Suffice to say, nothing like that happens in Fall Guy. Not that it wasn't possible ... director Kinji Fukasaku is known for lots of violence in his films (among them, the infamous Battle Royale). Fall Guy is an uneven blend of comedy, action, and drama. It's an interesting look at Japanese film making in the 80s, with larger-than-life caricatures. Mitsuru Hirata is good as the title character, and Keiko Matsuzaka is unbelievably beautiful. There's an aggressive sex scene that could be seen as rape, and whatever you call it, it's bad. The whole movie probably needed more Sonny Chiba.


63 up (michael apted, 2019)

This is the twenty-fourth film I have watched in "My Letterboxd Season Challenge 2022-23", "A 33 week long challenge where the goal each week is to watch a previously unseen feature length film from a specified category." This is the 8th annual challenge, and my fourth time participating (my first year can be found at "My Letterboxd Season Challenge 2019-20", the second year at "My Letterboxd Season Challenge 2020-21", and last year at "My Letterboxd Season Challenge 2021-22"). Week 24 is called "Top 250 Documentaries Week":

This week's challenge is to watch a previously unseen film from Letterboxd's Official Top 250 Documentary Films list.

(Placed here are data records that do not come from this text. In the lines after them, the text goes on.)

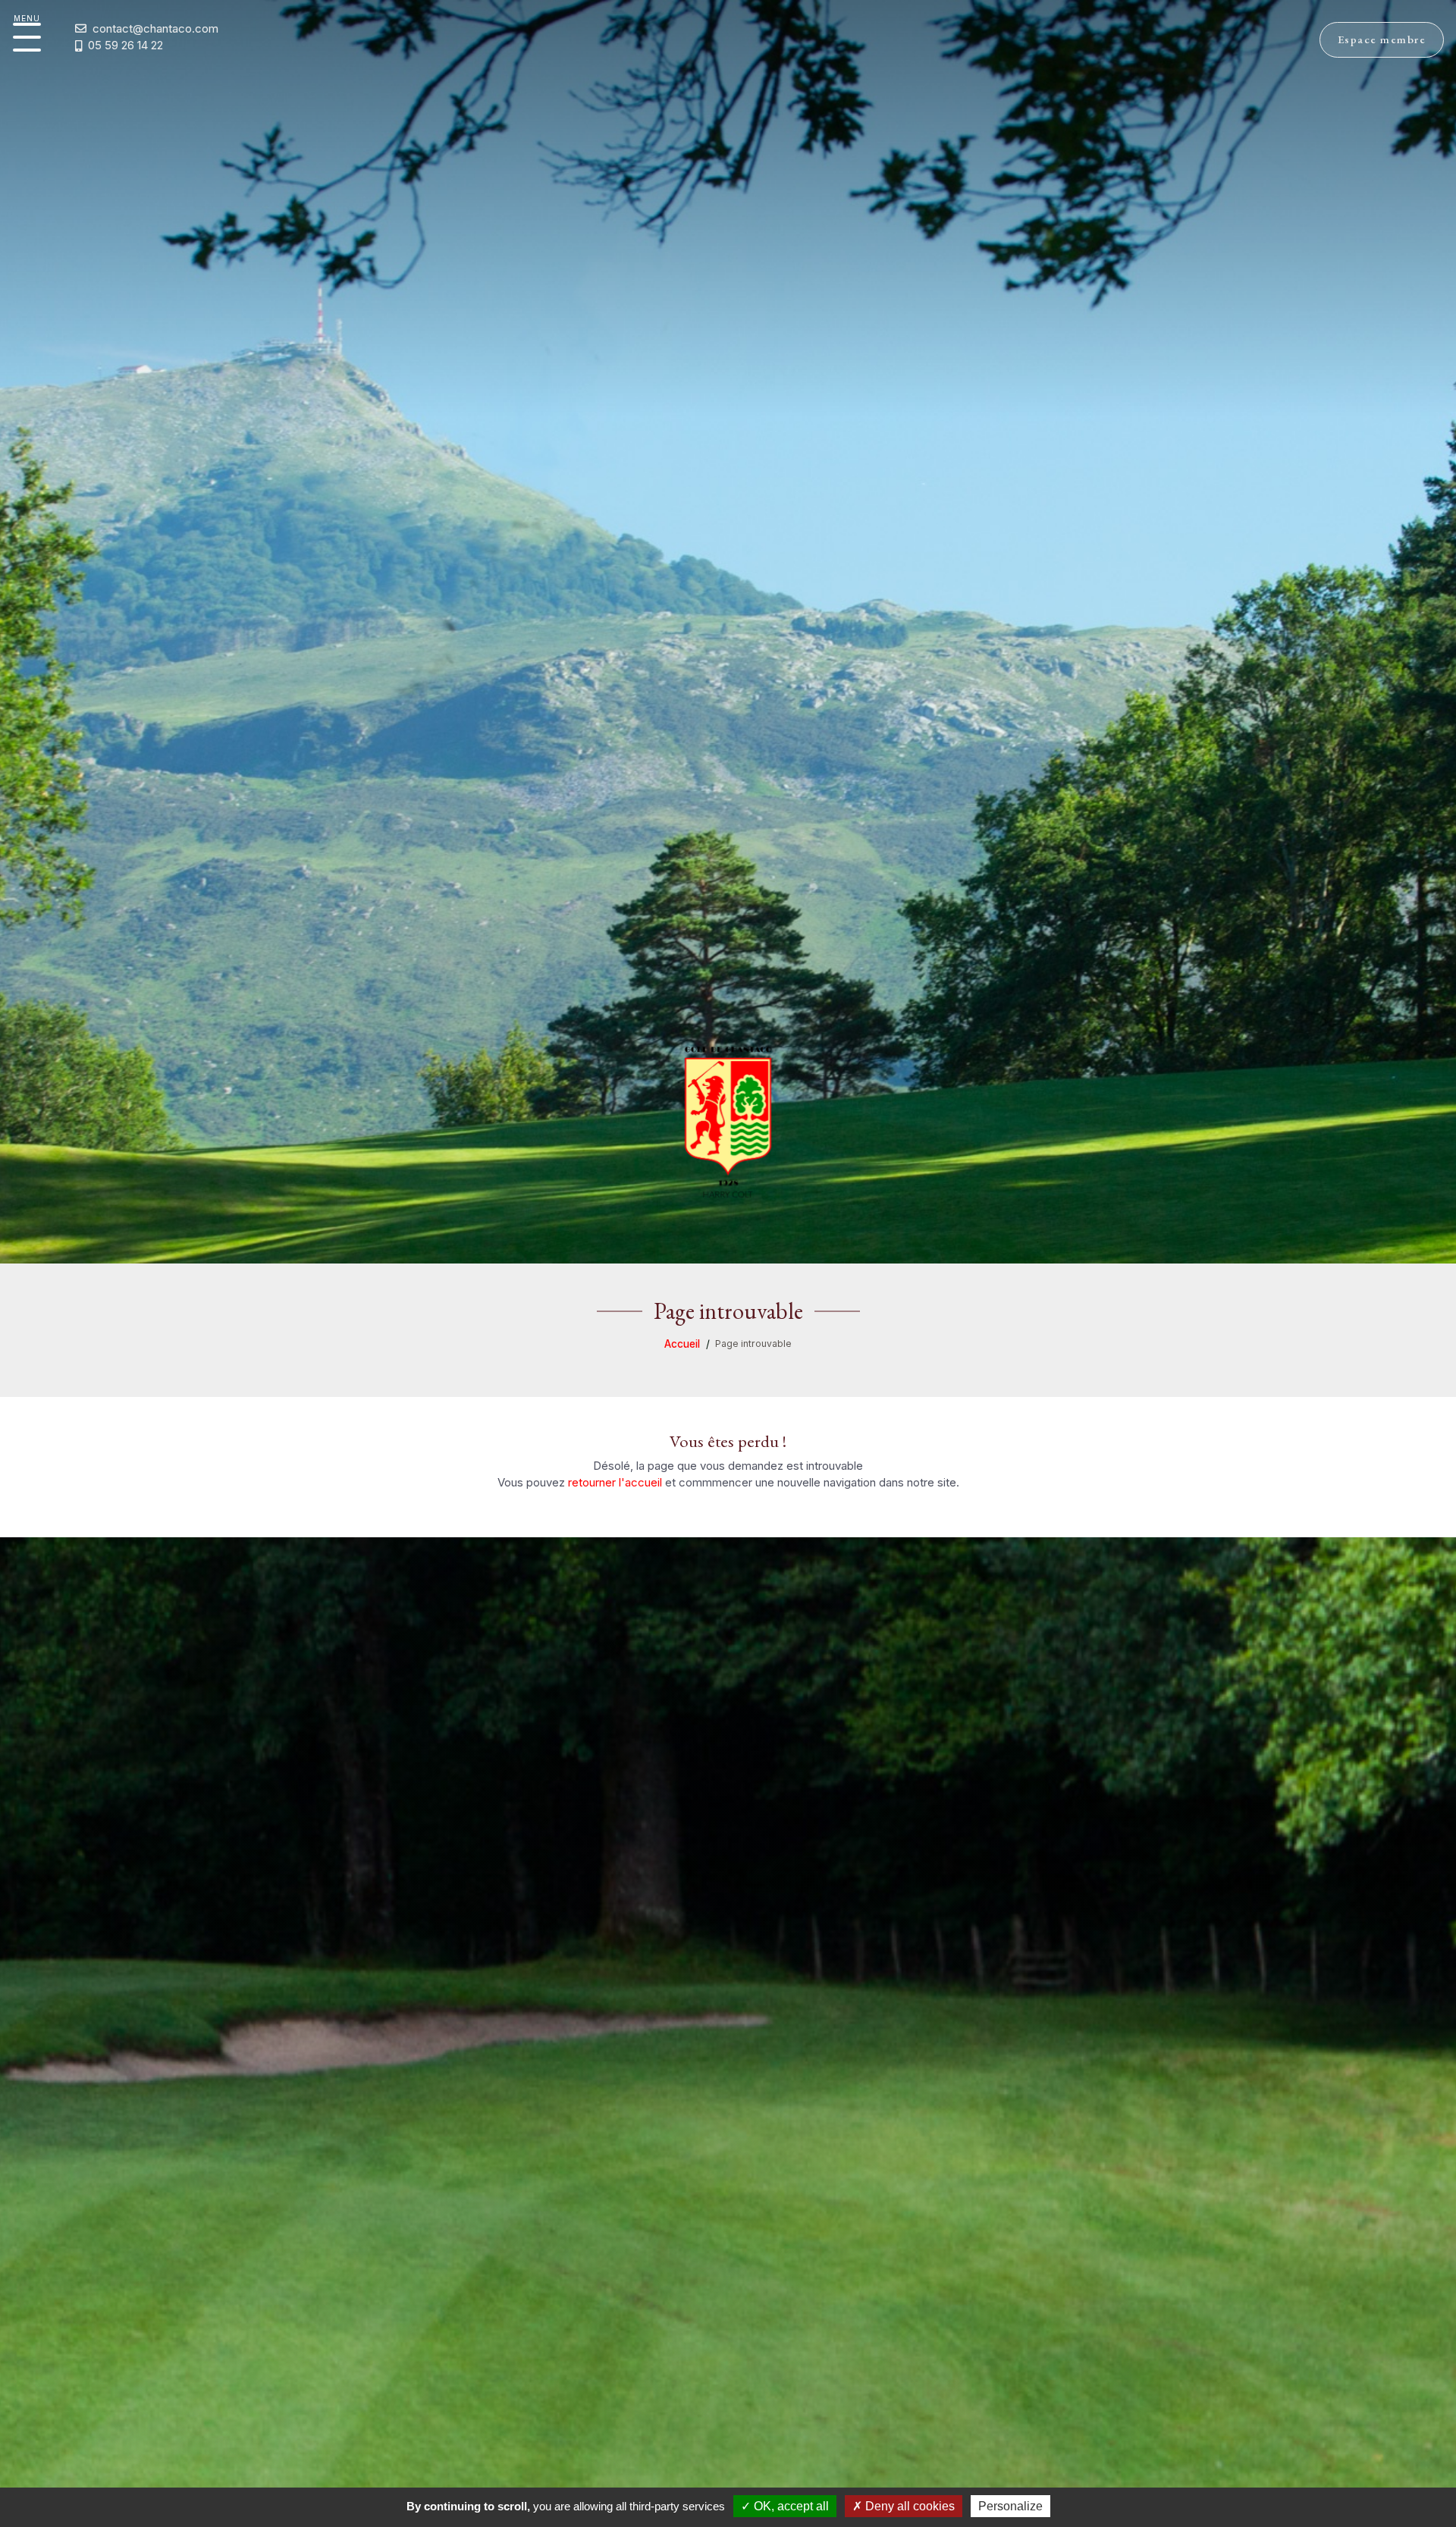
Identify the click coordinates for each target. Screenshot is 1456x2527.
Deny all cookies (908, 2506)
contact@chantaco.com (155, 29)
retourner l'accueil (615, 1482)
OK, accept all (790, 2506)
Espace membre (1382, 39)
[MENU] (27, 37)
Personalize (1010, 2506)
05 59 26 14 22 (125, 45)
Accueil (682, 1344)
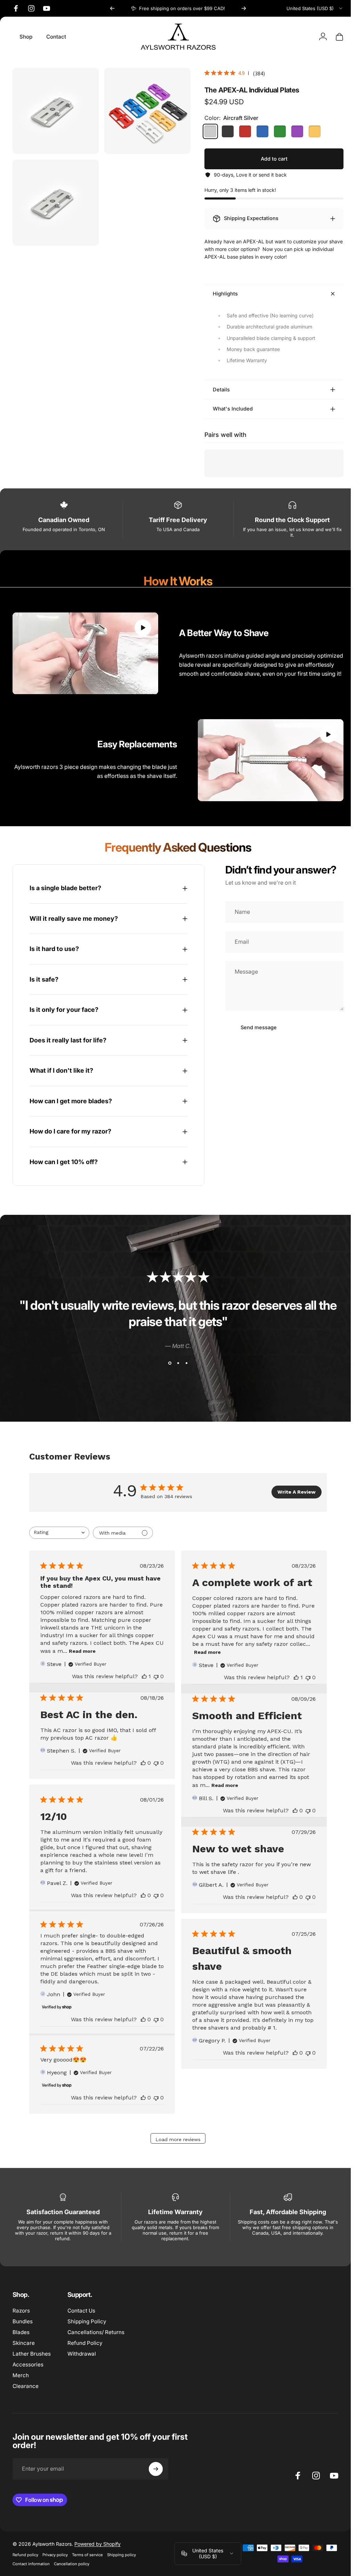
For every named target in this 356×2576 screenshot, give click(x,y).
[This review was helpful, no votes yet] (140, 1760)
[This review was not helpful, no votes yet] (153, 1674)
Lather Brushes (32, 2351)
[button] (140, 627)
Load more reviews (175, 2136)
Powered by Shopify (97, 2541)
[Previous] (112, 8)
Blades (21, 2329)
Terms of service (87, 2552)
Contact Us (81, 2308)
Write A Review (292, 1489)
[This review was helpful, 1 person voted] (141, 1674)
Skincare (24, 2340)
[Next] (243, 8)
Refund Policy (85, 2340)
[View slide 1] (167, 1360)
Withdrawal (81, 2351)
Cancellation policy (71, 2561)
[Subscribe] (156, 2466)
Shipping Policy (86, 2319)
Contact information (31, 2561)
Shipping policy (121, 2552)
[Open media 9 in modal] (54, 199)
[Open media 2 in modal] (54, 110)
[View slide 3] (184, 1360)
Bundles (23, 2319)
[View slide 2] (175, 1360)
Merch (21, 2373)
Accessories (28, 2362)
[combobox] (314, 8)
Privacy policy (55, 2552)
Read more (91, 1648)
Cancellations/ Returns (95, 2329)
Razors (21, 2308)
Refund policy (25, 2552)
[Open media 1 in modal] (144, 110)
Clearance (26, 2383)
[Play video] (84, 652)
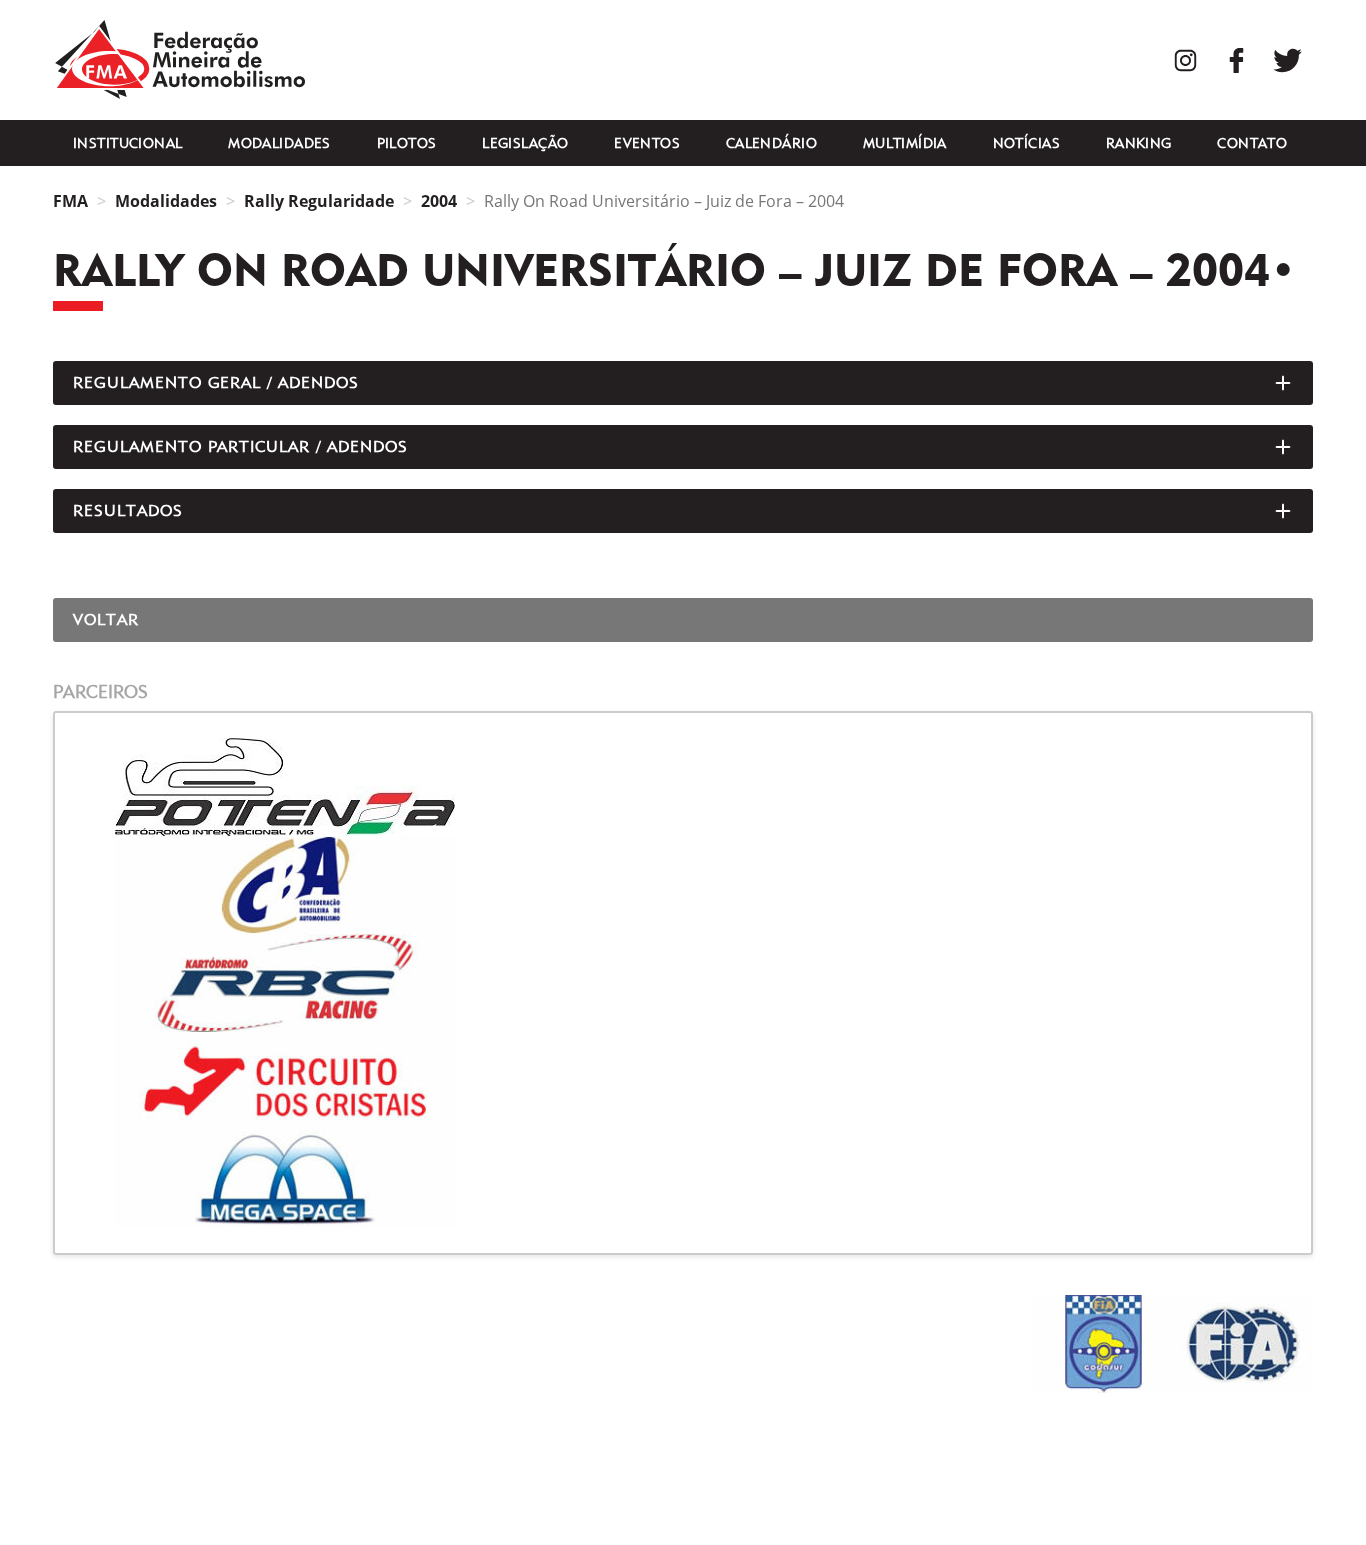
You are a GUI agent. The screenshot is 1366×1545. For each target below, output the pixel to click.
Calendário (771, 143)
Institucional (127, 143)
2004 (439, 201)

The "Up Series", quoting from Wikipedia, is a "series of documentary films follows the lives of ten males and four females in England beginning in 1964, when they were seven years old. The first film was titled Seven Up!, with later films adjusting the number in the title to match the age of the subjects at the time of filming. The documentary has had nine episodes—one every seven years—thus spanning 56 years." I first watched films from the series in 2007 ... I thought 49 Up was going to be nominated for an Oscar, and decided to watch all of the series up to that point in preparation. (It wasn't nominated, and someone pointed out since it's a TV series, perhaps it will never be nominated.) I thought the series got better as it went along. but the idea has always seemed better than the result. At that time, I wrote:

The films are, or at least were, intended as a critique of British class society, but the films are least successful when they push that point. Far too often, interviewer and director Michael Apted asks leading questions designed to show off his notions about class … just as often, the replies are unexpected, thankfully. In 49 Up, more than in any other of the films, Apted is challenged by the participants. Many of them dislike having their lives interrupted every seven years … some think Apted and the series unfairly portrays their lives. A couple have quit participating over the course of the films, including at least two spouses.... Because it’s well-made, because the participants are likeable, because over the course of 42 years we get to know them, or at least get to know their “Up” personas, for all of these reasons, the Up series seems legitimate, even classy, and I think we might see more in them than really exists.

I found 56 Up to be the best yet, but the reason was largely because these films have a cumulative power, as we get further along in knowing the participants. We root for all of them. 63 Up continues this pattern, but the truth is, I can no longer say that each one is better than the one before. I think we get more out of each episode because of that cumulative effect, which speaks to the enormous power of the project, but that doesn't mean 63 Up is best, as much as it means every seven years we look forward to the films with increased anticipation.

It is possible that 63 Up will mark the end of the series. Michael Apted, who worked on the first film and directed the rest, died in 2021. Of the 14 original kids, one has died, and a few decided at some point to quit participating, although in every case but one, they later returned. The series has a remarkable lack of voyeurism ... it is often compared to reality television, but whatever the problems the participants have had over the years, our interest grows out of sympathy more than it does of gossip.